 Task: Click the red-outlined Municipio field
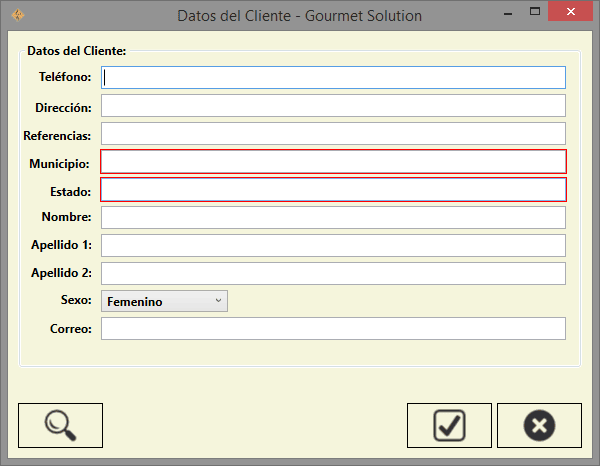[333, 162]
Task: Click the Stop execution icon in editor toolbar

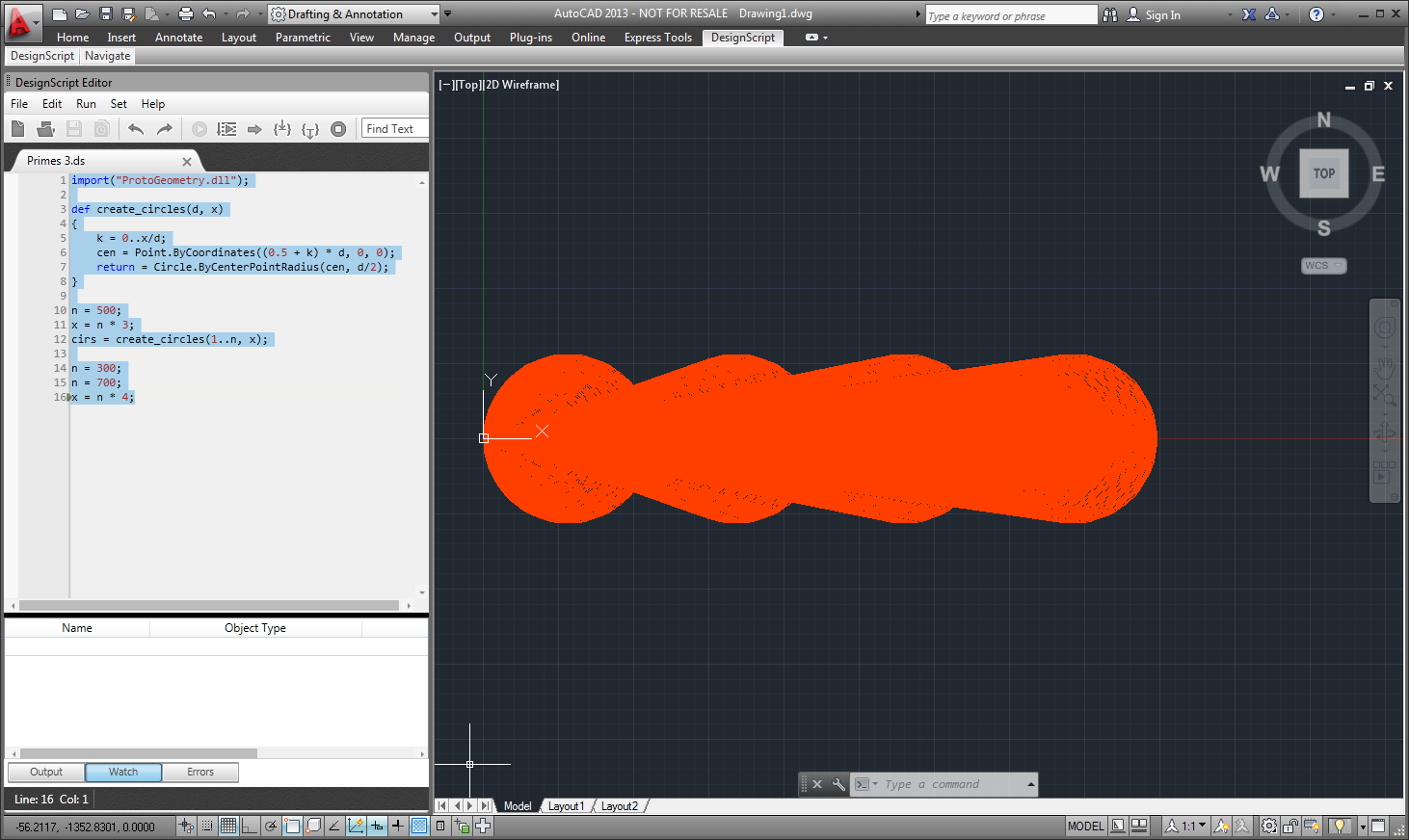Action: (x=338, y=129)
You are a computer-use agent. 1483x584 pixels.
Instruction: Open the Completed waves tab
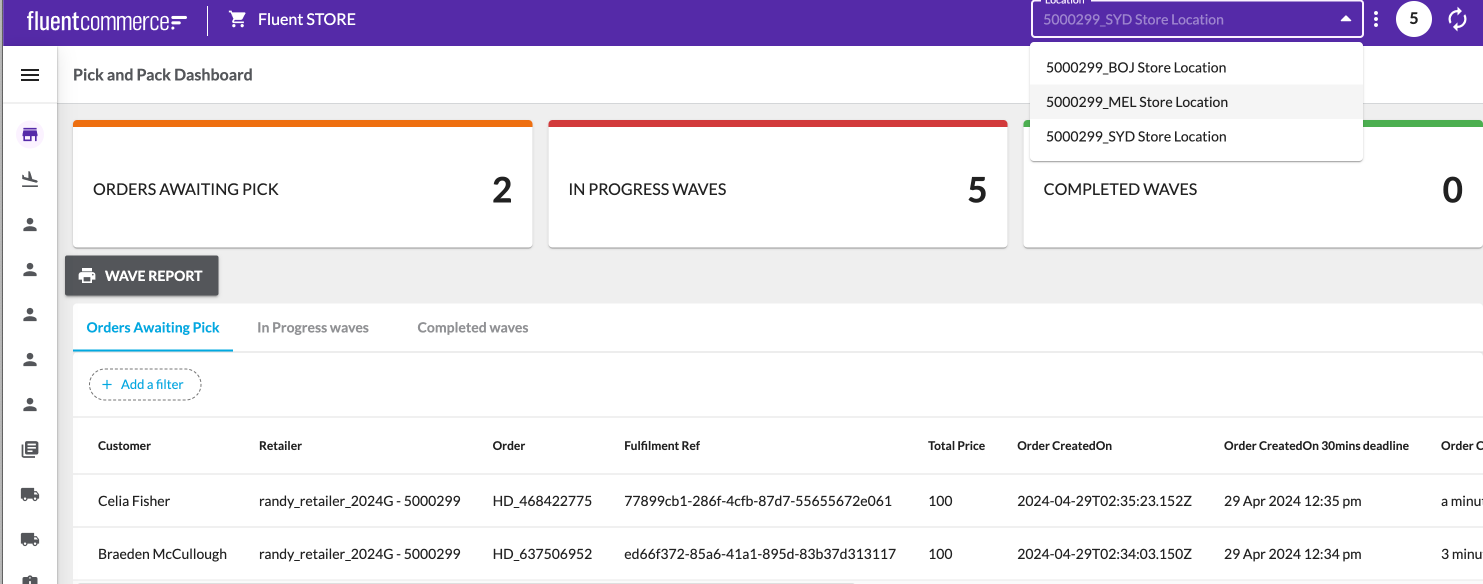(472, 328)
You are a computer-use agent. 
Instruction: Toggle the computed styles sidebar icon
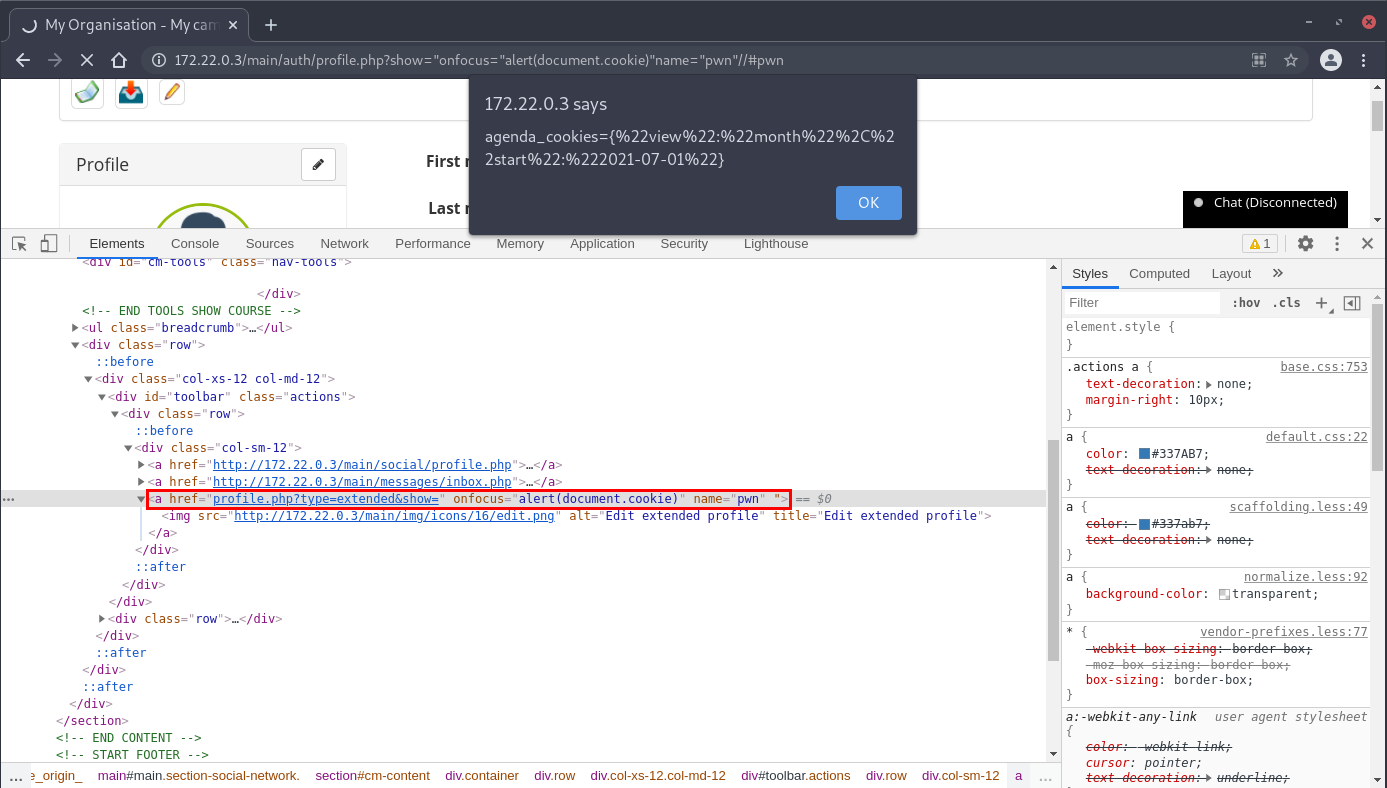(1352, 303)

+===+

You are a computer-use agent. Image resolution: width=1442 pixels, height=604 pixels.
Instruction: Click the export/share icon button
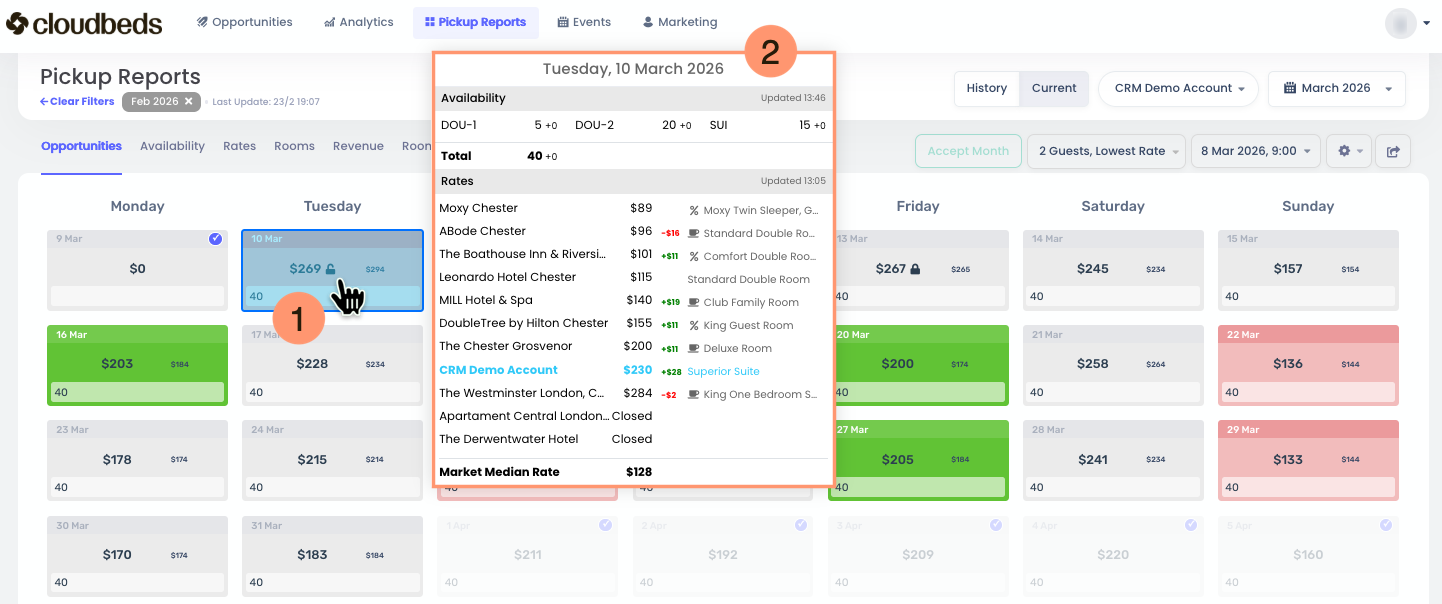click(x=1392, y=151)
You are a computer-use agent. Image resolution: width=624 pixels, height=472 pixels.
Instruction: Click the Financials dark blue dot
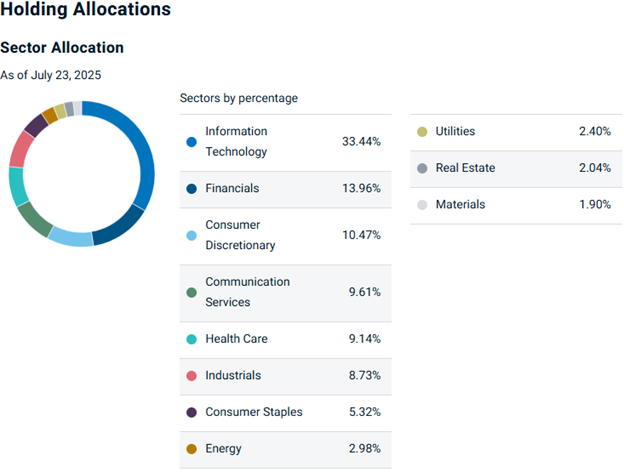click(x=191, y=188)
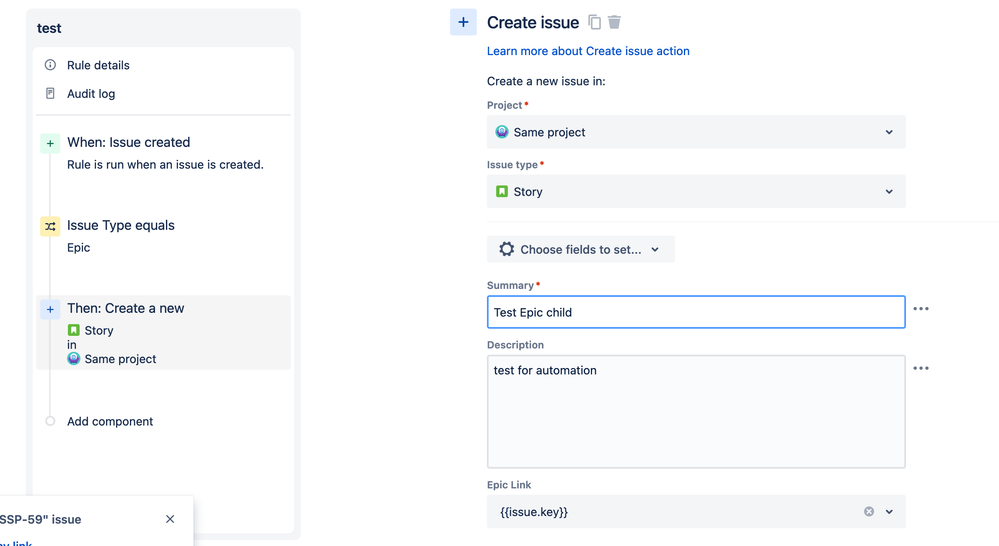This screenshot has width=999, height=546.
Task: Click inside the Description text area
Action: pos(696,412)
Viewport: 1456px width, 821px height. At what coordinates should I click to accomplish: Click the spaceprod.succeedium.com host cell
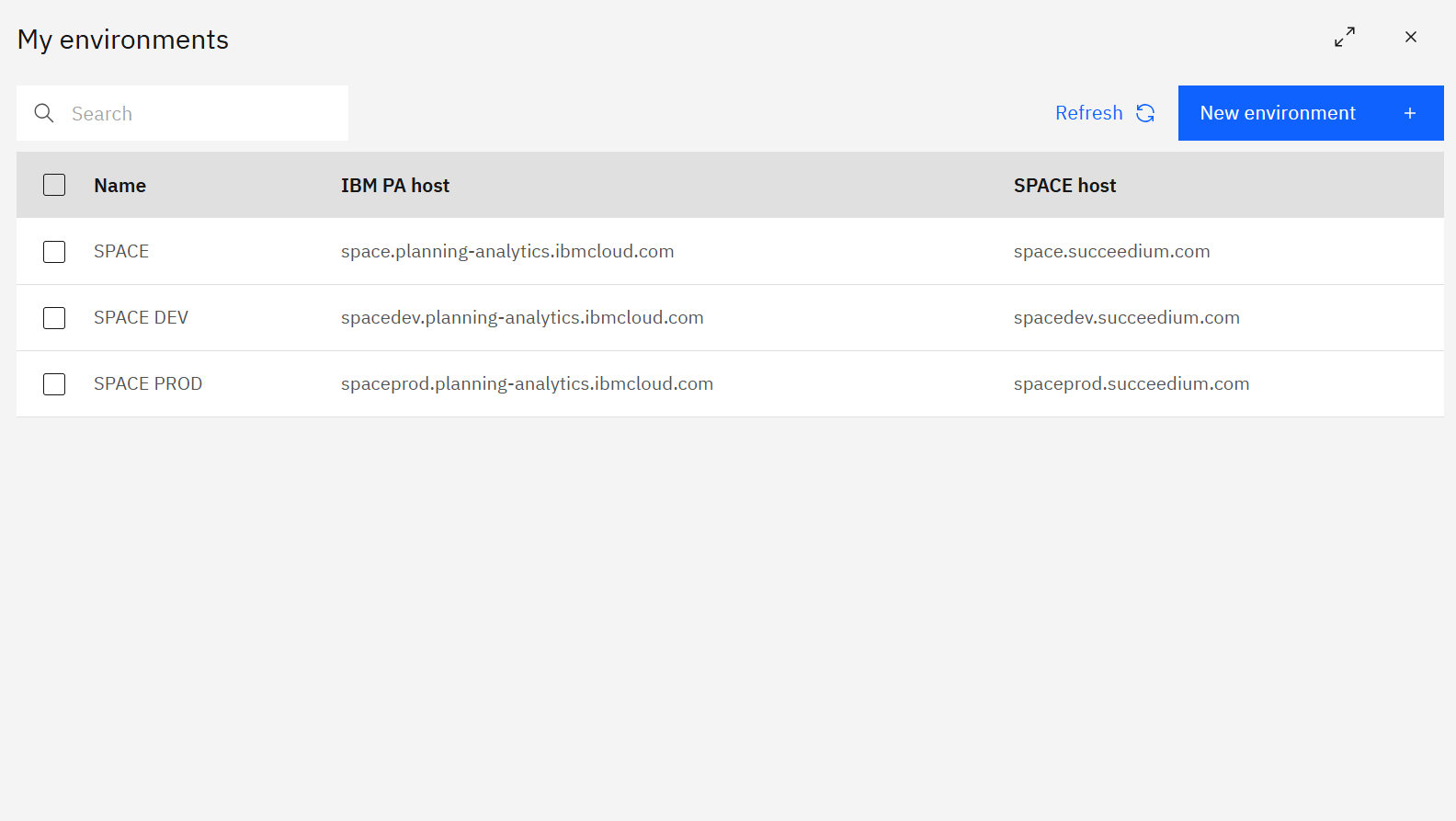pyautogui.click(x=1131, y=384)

+===+

**Work order:** Examine the records and pull out every line where the string "resolution" occurs.

**Answer for this exercise:**
You are a computer-use agent. Image resolution: width=1442 pixels, height=604 pixels.
You are a computer-use agent. Image resolution: width=624 pixels, height=472 pixels.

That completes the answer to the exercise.